La strategia dem: contare sull'astensionismo

Il leader dem Enrico Letta si è recato diligentemente, nel pomeriggio, al proprio seggio romano per votare - come aveva preannunciato - i suoi cinque no ai referendum sulla giustizia

La strategia dem: contare sull'astensionismo

Il leader dem Enrico Letta si è recato diligentemente, nel pomeriggio, al proprio seggio romano per votare - come aveva preannunciato - i suoi cinque no ai referendum sulla giustizia.
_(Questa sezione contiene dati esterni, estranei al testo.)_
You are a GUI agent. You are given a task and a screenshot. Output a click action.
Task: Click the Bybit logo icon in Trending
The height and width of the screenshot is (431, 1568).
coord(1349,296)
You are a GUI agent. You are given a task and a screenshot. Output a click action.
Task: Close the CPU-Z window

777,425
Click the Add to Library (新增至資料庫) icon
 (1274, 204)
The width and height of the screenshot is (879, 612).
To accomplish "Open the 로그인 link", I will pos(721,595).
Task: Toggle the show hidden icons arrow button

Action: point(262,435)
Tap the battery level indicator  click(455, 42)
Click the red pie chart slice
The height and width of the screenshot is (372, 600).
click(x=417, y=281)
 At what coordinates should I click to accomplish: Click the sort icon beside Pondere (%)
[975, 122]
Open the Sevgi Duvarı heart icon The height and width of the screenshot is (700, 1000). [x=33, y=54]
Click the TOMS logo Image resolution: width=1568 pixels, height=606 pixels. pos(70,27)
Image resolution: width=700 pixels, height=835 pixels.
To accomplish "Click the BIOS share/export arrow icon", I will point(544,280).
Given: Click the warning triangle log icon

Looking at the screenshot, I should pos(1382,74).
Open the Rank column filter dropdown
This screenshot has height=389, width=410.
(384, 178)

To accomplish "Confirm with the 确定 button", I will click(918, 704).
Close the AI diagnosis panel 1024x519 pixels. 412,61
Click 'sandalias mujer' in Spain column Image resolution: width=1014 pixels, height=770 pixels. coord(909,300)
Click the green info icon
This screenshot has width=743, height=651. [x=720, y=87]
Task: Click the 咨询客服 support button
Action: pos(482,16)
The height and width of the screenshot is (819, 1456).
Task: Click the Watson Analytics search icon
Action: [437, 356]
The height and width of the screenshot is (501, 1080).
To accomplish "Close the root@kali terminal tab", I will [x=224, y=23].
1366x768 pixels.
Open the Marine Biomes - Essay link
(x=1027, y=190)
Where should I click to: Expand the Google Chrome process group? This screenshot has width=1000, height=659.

Tanto, già dall'ora di pranzo era apparso chiaro come il quorum fosse una chimera irraggiungibile: risultato che il Nazareno si augurava fin dall'inizio, per disinnescare un tema scomodo perché assai divisivo per il centrosinistra, che ha creato spesso scontri tra l'ala riformista del Pd (in cui molti dirigenti si erano espressi per il sì, in dissenso dalla linea ufficiale) e i poco amati alleati Cinque Stelle, manettari per dna. Senza contare un calcolo tutto politico: visto che i referendum erano targati (anche) Lega, la disfatta dell'affluenza è un colpo alla leadership dell'avversario che non può che far piacere a sinistra. Un risultato raggiunto dal Pd senza sporcarsi troppo le mani: il gruppo dirigente si è ben guardato dal fare campagna o dallo spiegare le ragioni del no, e tanto meno dall'affrontare apertamente il dissenso interno dei tanti - Stefano Ceccanti, Giorgio Gori, Enrico Morando - schierati per il sì su una linea garantista e di «coerenza con le riforme che stiamo votando in Parlamento», come ha ricordato Ceccanti. Ma anche quello dei sindaci dem (da Matteo Ricci a Antonio De Caro) che spingono per l'abolizione della Legge Severino. «Il nostro partito non è una caserma», si è limitato a dire Letta.

Ora il crollo del quorum crea però allarme: «Il mancato quorum non deve fermare le riforme in Parlamento. Al contrario, dobbiamo lavorare con ancora più determinazione per dare le giuste risposte», si preoccupa il parlamentare dem Andrea De Maria.